I took the above 'snap' of my daughter Emily this morning, deliberately including some vibrant primary-coloured objects, to give clear histograms.

Pressing the 'info' button whilst the image is displayed on the LCD of the 5D Mark II gave the above screen which shows a brightness, or luminance, histogram.

Pressing the 'info' button again leads to separate histograms for R, G & B light (the order in which these screens are displayed can be adjusted by a setting in the menus).

In Photoshop the above histograms can be displayed for the image - the 'RGB' and 'colours' histograms are in addition to those that the camera displays.

The horizontal axis on all these histograms represents brightness values which run from 0-255. The vertical axis represents the number, or frequency, of pixels occuring with this brightness value.

It is not always possible to expose a shot so that it is cleanly captured within the brightness range of these histograms - the dynamic range can be too great for the camera (think outdoors on a bright sunny day). In this case some of the tonal detail of the shot will be lost or 'clipped' - it will be either pure black or pure white. One of the benefits of shooting RAW is the greater tonal range that can be captured.

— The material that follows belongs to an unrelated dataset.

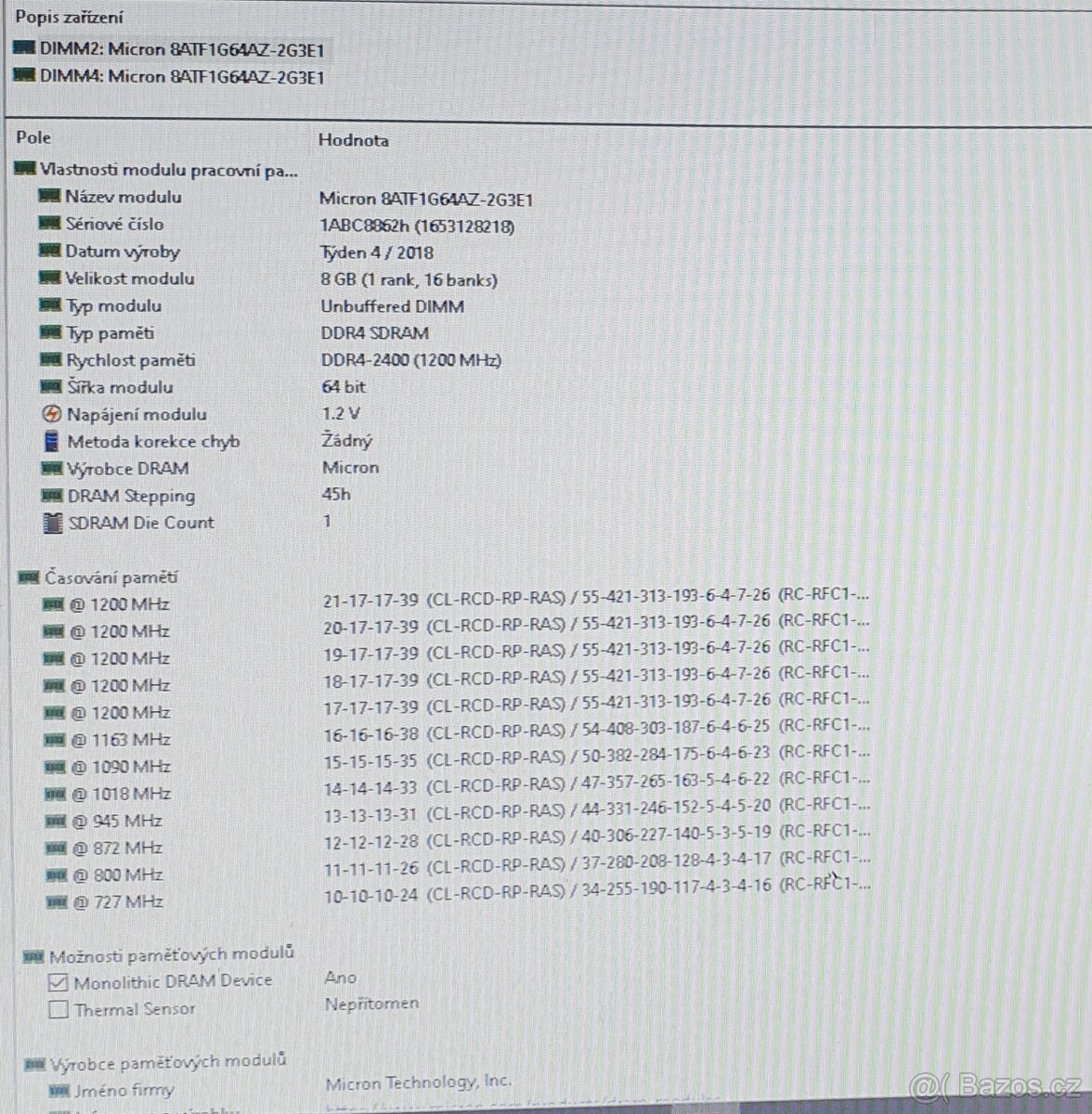Image resolution: width=1092 pixels, height=1114 pixels.
Task: Click the lightning icon beside Napájení modulu
Action: point(52,414)
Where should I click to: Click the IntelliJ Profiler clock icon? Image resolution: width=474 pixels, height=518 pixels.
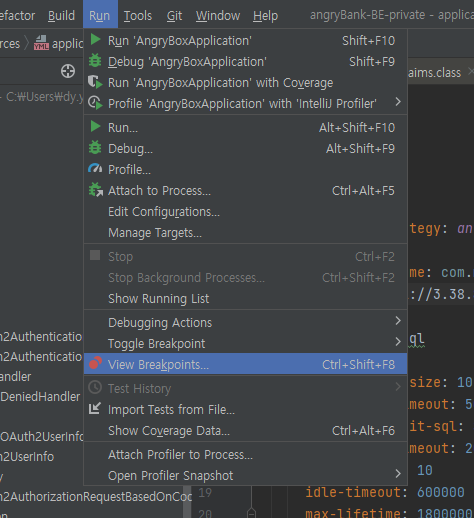click(95, 103)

I tend to pay most attention to the brightness, or luminance, histogram as it corresponds most closely to the scene as our eyes see it (the 5D Mark II displays a luminance histogram but many cameras only display the RGB variant). The histogram is calculated by taking a weighted average of the R, G & B light at each pixel, with more emphasis placed upon green light as the eye is most sensitive to this. As a result, notice that the luminance histogram bears most resemblance to the green-only histogram.

The separate colour histograms can be used to see if individual colours have been clipped.

The RGB histogram is purely a summation of the colour histograms and can be used to assess colour clipping - but as a result of this simple maths, 'pixel location information' is lost. The histogram can show strong clipping at the far right of the histogram, due to bright R, G and B pixels at separate locations, without there being any pure white pixels in the image. A white pixel requires values of 255 for all three colours at the same location.

The 'colors' histogram is an overlay of the separate colour histograms and is a convenient way of visualising all three at once - Lightroom displays this.

How this colour and brightness information can be manipulated will be the subject of further posts.